Selected passage »
Colin Bucksey is a British-born American film and television director.

Career
Since the 1970s, Bucksey has accumulated a number of credits in British TV, directing episodes of Crown Court, Armchair Thriller, Educating Marmalade and Bergerac.

He eventually moved into American TV, directing episodes of Miami Vice, Crime Story, Midnight Caller, Wiseguy, Sliders, Nash Bridges, Lexx, NCIS: Naval Criminal Investigative Service, Numb3rs, Breaking Bad, The 4400, Burn Notice, Better Call Saul, Briarpatch and others. More recently, he directed Fargo episodes "The Six Ungraspables" and "Buridan's Ass," the latter episode which earned him a Primetime Emmy Award for Outstanding Directing for a Miniseries, Movie, or a Dramatic Special.

Bucksey also directed the film TV film Blue Money (1985) starring, Tim Curry and Dealers (1989), starring Paul McGann and Rebecca De Mornay.

What the task requires »
Answer these questions using the Colin Bucksey biography:
1. Since which decade has Bucksey been credited in British TV?
2. Which two Fargo episodes did he direct?
3. Who starred in the 1989 film Dealers?
None of the data that follows is required.

Data lines »
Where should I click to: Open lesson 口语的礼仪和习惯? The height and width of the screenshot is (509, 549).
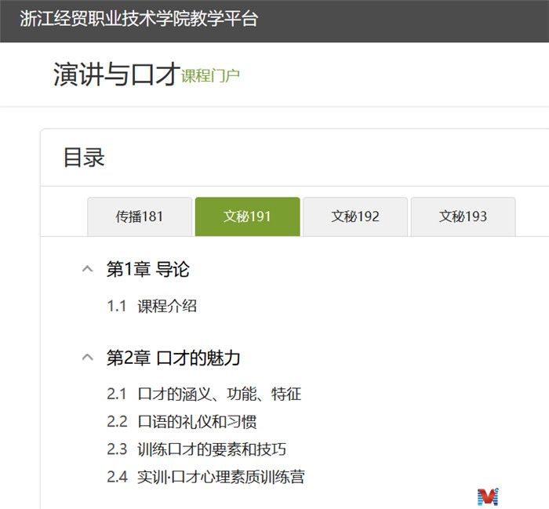click(x=197, y=421)
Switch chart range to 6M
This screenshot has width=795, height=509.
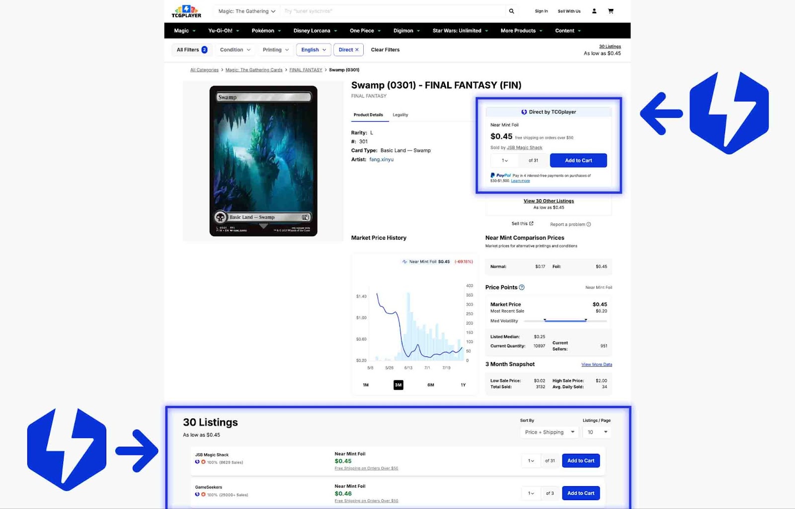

Answer for the task »
1. The 1970s.
2. "The Six Ungraspables" and "Buridan's Ass."
3. Paul McGann and Rebecca De Mornay.